Al señaló con la cabeza el viejo reloj de pie. Tenía dos péndulos dorados que oscilaban dentro de la carcasa de caoba, y la esfera aparecía decorada con intrincados dibujos geométricos. Las manecillas estaban paradas en las diez y veinticinco, y los pesos del péndulo teman mucho polvo acumulado; hacía tiempo que no se movían.
—Bert, ¿te acuerdas de que el abuelo Per tenía un reloj como este? ¿Un trasto en el dormitorio al que se le tenía que dar cuerda?

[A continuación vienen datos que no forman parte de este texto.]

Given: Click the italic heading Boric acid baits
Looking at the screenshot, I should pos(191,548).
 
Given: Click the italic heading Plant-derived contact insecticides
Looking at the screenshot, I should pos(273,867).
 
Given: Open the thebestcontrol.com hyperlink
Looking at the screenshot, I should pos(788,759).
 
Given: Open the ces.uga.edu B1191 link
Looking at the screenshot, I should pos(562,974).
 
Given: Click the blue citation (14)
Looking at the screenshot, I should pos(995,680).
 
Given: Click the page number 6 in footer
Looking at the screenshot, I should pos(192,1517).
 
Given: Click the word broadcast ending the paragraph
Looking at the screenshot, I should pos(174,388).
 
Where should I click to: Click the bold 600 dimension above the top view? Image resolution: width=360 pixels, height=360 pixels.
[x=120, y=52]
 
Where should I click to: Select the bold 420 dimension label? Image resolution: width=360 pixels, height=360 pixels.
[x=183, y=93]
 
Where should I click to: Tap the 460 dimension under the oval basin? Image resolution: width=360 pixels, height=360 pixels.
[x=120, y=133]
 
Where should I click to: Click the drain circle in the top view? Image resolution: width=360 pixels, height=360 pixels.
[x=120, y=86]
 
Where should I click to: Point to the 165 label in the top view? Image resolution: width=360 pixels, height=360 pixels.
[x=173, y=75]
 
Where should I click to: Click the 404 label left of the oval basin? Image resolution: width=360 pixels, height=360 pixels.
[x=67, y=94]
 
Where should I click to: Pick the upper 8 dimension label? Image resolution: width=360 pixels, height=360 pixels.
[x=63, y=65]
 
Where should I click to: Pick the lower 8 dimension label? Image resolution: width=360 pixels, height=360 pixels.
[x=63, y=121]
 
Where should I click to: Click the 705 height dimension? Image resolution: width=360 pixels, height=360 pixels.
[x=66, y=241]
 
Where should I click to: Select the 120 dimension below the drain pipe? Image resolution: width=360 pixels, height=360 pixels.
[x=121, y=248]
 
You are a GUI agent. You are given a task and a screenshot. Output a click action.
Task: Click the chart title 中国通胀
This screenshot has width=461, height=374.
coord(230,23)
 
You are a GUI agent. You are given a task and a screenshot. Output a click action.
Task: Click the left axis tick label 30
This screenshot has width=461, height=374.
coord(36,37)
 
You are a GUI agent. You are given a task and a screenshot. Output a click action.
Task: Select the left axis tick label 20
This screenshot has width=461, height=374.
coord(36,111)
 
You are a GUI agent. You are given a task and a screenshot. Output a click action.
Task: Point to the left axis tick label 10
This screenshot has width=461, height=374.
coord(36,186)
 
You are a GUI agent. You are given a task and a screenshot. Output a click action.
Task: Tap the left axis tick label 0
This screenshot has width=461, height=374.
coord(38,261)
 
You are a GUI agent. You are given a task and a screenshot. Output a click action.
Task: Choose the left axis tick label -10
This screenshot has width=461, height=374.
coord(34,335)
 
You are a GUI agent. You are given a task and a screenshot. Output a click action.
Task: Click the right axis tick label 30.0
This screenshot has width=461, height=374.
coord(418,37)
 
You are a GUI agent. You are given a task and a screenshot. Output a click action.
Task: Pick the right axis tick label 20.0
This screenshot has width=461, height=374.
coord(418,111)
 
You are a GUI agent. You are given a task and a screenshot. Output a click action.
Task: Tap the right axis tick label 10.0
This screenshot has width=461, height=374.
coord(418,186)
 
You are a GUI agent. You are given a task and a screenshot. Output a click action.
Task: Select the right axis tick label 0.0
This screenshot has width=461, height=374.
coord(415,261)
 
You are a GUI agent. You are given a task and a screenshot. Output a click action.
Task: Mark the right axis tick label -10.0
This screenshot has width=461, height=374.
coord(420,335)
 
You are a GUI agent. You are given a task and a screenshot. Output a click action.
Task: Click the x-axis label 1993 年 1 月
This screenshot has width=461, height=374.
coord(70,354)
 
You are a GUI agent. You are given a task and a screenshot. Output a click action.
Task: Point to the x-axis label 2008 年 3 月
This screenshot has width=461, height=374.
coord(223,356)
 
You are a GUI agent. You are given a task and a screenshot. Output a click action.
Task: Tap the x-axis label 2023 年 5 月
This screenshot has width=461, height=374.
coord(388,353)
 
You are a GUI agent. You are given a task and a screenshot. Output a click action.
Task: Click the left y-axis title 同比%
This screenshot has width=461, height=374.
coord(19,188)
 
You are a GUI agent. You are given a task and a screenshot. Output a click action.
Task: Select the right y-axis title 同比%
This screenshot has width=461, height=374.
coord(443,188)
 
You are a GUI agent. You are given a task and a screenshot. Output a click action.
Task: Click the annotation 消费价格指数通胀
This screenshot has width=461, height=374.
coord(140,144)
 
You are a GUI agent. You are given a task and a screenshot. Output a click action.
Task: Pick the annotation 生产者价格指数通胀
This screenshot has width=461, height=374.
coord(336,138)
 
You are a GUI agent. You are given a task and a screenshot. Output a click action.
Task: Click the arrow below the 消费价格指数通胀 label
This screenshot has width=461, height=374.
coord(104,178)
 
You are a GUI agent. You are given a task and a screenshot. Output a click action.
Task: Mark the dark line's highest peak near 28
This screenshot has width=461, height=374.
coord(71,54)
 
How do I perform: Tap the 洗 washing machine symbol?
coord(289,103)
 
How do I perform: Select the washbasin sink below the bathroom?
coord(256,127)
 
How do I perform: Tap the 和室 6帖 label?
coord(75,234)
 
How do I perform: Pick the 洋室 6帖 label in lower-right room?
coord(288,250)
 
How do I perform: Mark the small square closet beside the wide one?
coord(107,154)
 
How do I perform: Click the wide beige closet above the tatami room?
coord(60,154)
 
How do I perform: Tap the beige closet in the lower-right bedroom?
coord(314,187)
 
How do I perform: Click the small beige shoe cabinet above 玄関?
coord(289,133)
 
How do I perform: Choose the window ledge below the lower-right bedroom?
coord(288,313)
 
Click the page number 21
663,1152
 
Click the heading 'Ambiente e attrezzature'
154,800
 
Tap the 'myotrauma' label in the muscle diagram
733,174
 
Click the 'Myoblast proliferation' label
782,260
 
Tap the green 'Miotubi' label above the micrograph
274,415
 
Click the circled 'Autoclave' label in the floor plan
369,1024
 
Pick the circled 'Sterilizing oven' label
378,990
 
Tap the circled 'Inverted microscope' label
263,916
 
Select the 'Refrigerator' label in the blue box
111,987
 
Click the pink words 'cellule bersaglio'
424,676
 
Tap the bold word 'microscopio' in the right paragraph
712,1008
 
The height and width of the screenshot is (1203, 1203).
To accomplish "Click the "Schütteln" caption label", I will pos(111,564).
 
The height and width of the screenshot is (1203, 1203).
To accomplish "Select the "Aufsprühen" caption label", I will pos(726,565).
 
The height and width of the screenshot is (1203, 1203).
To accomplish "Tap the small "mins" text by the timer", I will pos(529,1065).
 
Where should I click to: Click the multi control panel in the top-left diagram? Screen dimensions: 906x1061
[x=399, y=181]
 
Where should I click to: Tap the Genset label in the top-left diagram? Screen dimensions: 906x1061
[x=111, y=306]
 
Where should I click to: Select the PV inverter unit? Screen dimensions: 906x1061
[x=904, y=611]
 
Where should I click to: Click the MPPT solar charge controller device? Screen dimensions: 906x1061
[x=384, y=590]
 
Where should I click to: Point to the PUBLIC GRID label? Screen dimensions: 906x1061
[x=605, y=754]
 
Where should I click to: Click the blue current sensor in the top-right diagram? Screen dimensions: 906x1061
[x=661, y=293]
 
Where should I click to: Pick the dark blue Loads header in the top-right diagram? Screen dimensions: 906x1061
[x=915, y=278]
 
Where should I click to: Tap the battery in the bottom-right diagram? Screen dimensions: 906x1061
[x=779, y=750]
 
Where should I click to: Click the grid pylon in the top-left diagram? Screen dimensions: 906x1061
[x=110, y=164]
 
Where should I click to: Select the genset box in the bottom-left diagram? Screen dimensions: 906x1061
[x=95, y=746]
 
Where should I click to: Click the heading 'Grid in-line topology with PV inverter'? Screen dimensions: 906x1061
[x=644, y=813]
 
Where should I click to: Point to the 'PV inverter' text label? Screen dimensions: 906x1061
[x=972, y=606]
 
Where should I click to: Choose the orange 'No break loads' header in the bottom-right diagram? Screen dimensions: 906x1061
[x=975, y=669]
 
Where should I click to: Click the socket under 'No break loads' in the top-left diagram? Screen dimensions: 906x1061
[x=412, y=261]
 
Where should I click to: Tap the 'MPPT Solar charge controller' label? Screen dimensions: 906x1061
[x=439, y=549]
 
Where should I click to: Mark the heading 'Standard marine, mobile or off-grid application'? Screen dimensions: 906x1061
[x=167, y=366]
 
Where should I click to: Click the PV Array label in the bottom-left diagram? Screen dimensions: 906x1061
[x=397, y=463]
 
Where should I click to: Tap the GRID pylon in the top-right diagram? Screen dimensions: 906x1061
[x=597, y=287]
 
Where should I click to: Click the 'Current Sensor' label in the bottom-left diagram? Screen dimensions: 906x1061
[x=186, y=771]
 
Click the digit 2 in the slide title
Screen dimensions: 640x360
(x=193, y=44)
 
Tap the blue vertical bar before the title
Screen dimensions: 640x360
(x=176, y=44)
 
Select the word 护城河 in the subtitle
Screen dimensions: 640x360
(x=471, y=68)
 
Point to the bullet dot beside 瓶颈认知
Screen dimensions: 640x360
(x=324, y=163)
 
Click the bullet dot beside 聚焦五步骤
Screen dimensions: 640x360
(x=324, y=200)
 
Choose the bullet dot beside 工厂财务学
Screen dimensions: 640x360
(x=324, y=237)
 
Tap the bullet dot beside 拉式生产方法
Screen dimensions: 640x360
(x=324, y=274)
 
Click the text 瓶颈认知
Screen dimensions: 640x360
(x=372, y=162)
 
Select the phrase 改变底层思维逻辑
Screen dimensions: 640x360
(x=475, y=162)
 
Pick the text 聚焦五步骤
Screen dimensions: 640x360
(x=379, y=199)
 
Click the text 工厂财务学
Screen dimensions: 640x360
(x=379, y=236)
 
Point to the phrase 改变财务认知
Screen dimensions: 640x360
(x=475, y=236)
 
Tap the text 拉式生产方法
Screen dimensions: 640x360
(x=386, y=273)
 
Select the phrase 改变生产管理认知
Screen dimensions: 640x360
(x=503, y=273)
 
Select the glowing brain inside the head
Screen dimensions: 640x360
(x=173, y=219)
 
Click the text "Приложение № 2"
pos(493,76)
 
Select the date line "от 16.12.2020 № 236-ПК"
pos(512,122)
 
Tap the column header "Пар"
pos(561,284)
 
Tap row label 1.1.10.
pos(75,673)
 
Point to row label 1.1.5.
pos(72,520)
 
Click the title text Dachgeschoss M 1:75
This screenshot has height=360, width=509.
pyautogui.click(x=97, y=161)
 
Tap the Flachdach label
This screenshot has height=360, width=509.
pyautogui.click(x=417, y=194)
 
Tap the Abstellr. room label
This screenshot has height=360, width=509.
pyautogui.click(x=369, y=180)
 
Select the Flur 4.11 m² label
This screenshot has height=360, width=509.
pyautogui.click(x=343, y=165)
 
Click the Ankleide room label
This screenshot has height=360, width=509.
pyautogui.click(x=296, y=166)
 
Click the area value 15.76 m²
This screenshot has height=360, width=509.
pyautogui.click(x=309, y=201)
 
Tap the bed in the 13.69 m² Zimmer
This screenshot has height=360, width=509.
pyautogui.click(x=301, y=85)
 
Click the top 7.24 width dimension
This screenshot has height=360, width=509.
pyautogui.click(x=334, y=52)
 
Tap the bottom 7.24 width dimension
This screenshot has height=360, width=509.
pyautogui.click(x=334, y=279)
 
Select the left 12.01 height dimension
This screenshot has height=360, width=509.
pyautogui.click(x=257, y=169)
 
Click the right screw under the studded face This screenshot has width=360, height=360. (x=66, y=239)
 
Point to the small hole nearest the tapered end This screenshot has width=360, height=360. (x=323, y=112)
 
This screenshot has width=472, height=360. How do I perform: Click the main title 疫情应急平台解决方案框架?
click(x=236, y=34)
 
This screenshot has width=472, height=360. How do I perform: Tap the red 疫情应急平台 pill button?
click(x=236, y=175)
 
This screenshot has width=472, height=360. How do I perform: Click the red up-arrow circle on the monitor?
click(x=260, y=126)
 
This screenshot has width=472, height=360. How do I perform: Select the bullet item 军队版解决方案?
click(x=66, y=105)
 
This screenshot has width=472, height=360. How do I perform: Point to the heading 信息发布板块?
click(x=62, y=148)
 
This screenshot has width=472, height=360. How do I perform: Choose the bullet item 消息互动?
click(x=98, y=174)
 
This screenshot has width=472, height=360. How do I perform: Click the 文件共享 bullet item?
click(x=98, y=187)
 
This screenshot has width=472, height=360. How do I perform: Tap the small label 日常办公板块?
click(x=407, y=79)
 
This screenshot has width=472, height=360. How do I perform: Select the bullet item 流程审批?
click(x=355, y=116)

—No sé —espetó Bert con sequedad.
Avancé tan despacio como pude por el vestíbulo hacia la Puerta, pasando ante una estantería atestada de libros en cuyo centro se abría una vitrina acristalada cerrada y vacía. En su interior se veían quince soportes en forma de trípode, tres sobre cada uno de los cinco estantes. Resultaba imposible adivinar si Pühapäev había guardado algo sobre ellos. Decidí no llamar la atención de los policías sobre la vitrina, aunque todavía no sé a ciencia cierta por qué. Por obstinación, tal vez. ¿Por qué damos puntapiés a las piedras en la acera en lugar de dejarlas en paz? Pero aquella vitrina tenía algo… Una vitrina que no exhibía nada, el único espacio vacío de toda aquella casa repleta de trastos. El detalle se me quedó grabado.